>>>>

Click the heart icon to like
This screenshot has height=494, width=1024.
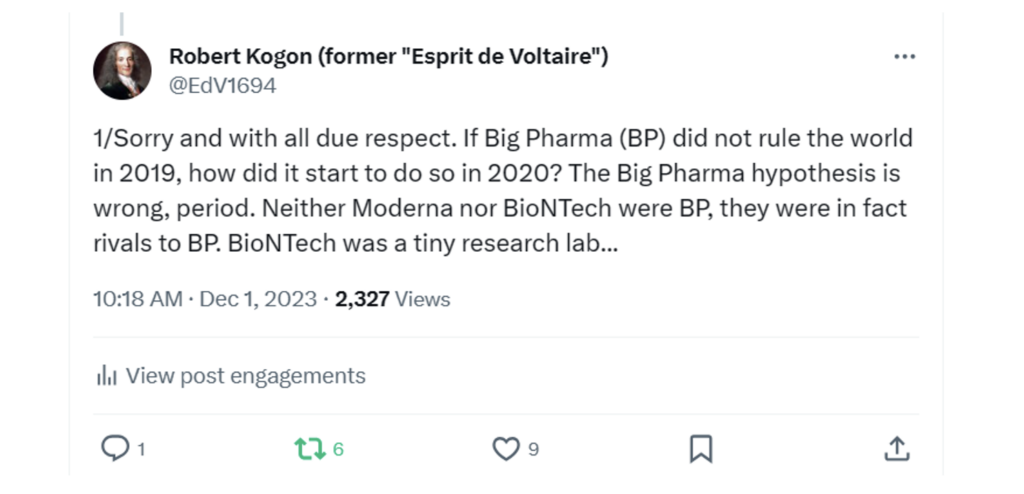tap(507, 449)
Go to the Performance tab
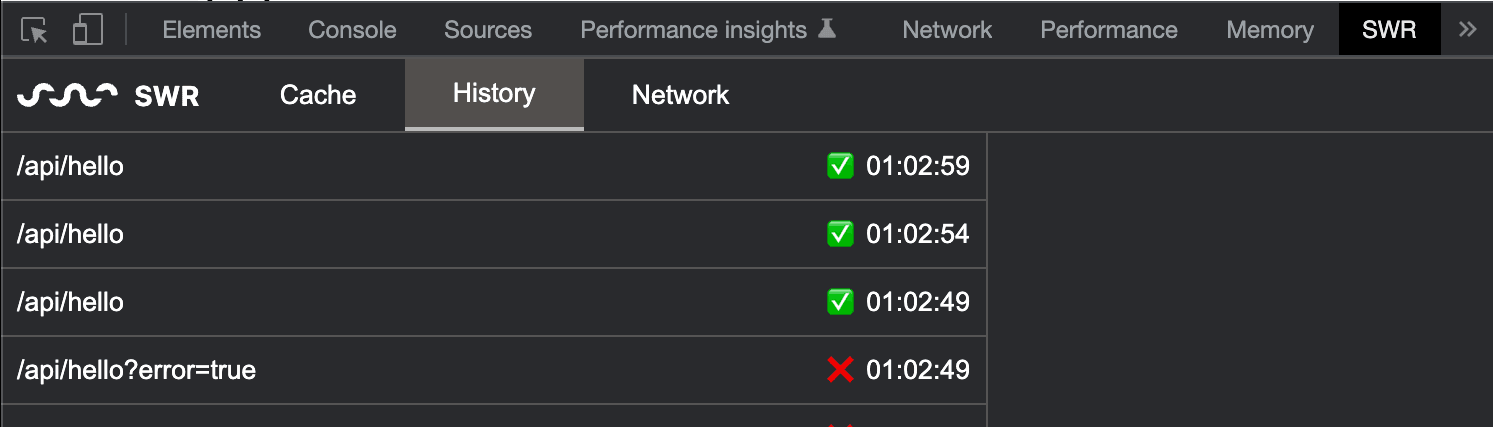The height and width of the screenshot is (427, 1493). pos(1109,30)
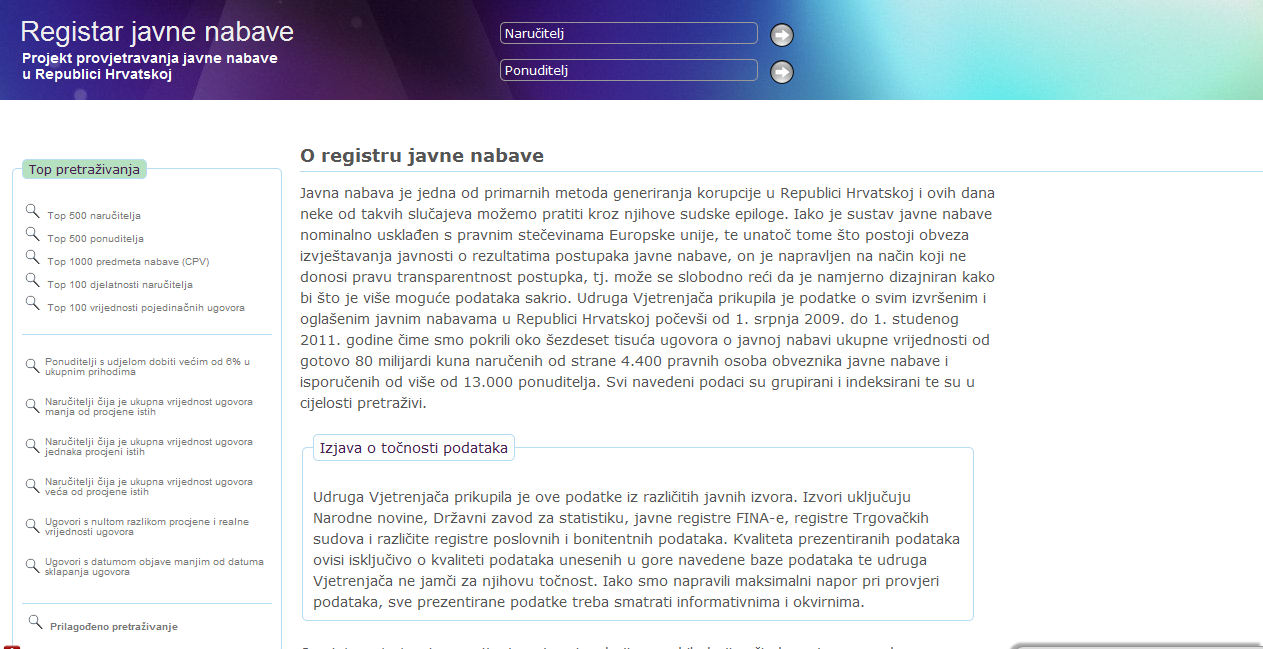Open Top 1000 predmeta nabave (CPV)
Image resolution: width=1263 pixels, height=649 pixels.
coord(128,262)
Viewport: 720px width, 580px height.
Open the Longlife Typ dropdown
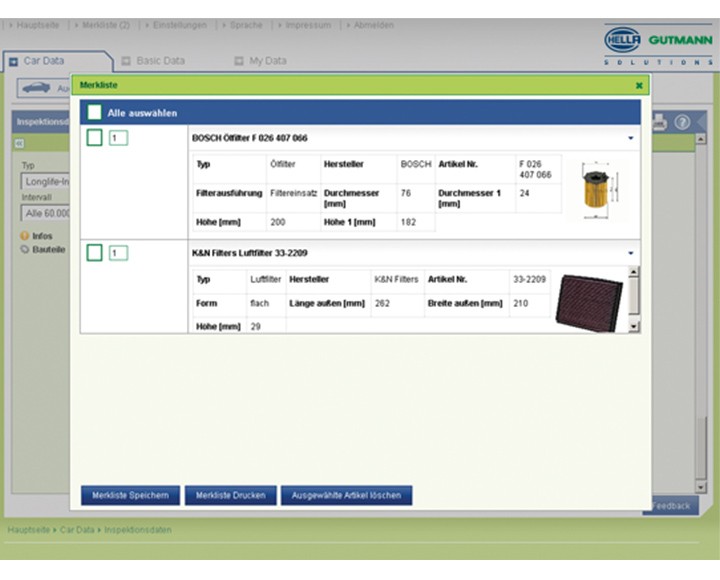(x=45, y=182)
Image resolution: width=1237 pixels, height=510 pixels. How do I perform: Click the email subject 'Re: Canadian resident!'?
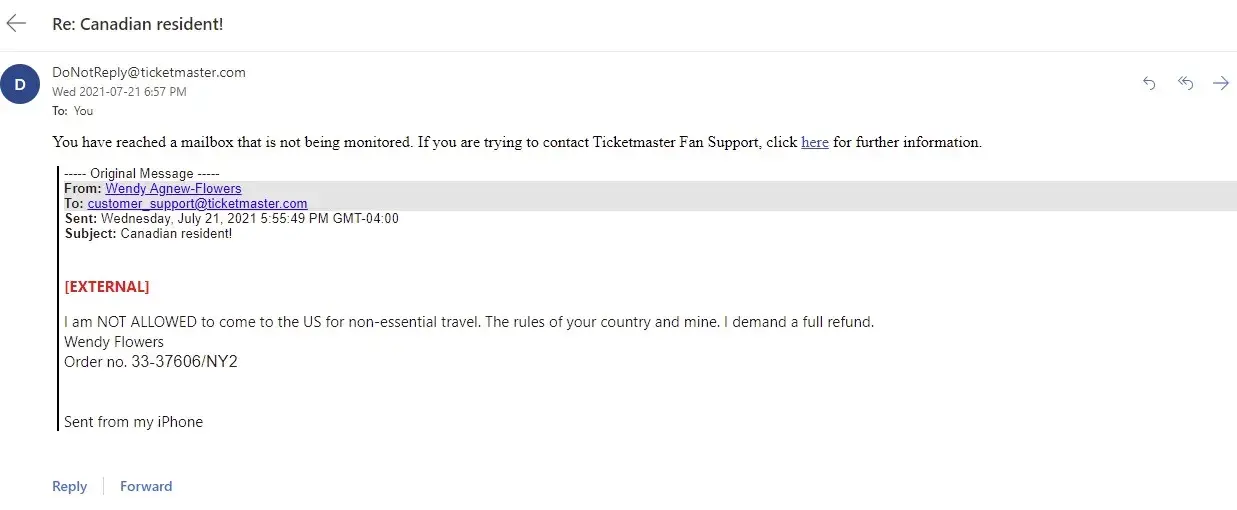[137, 24]
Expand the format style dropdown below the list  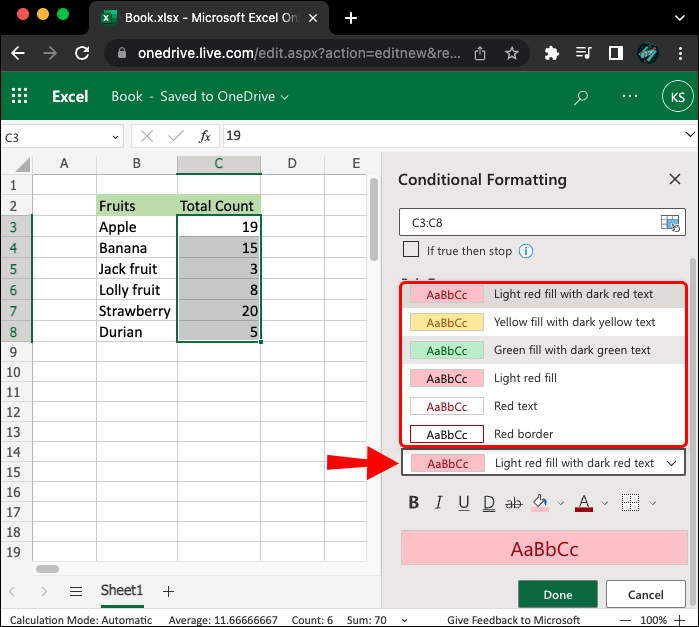coord(671,463)
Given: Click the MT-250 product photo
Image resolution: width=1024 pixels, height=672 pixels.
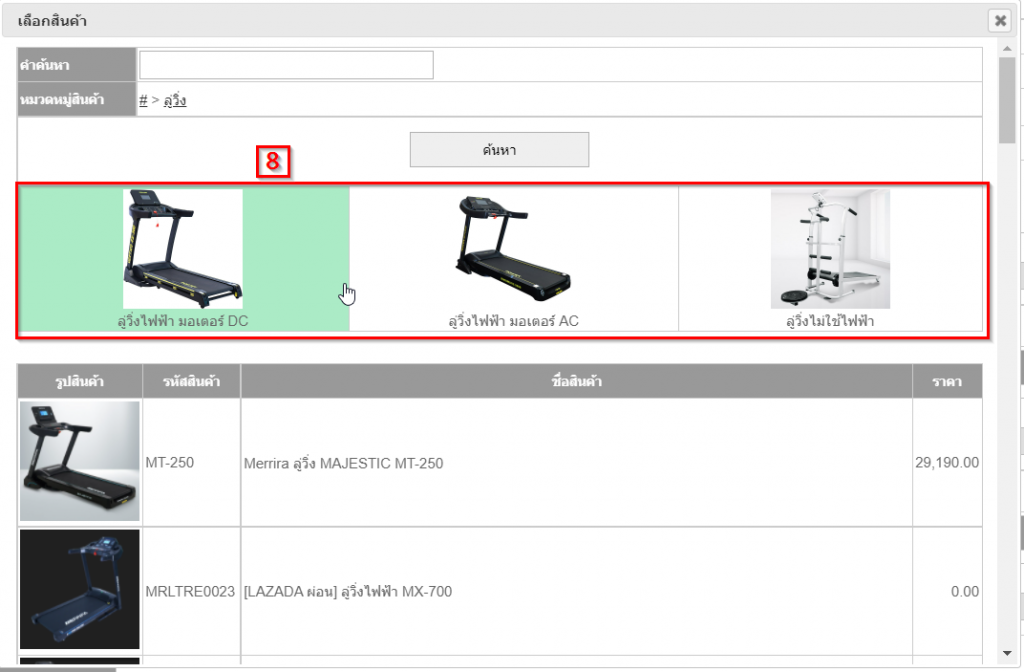Looking at the screenshot, I should click(80, 462).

<<<<

TASK DESCRIPTION:
With the line containing "Given: Click the MT-250 product photo" as the first line and the last line of the listing as the final one, reproduce that span exactly, without pictures.

WRITTEN SOLUTION:
Given: Click the MT-250 product photo
Image resolution: width=1024 pixels, height=672 pixels.
Looking at the screenshot, I should click(80, 462).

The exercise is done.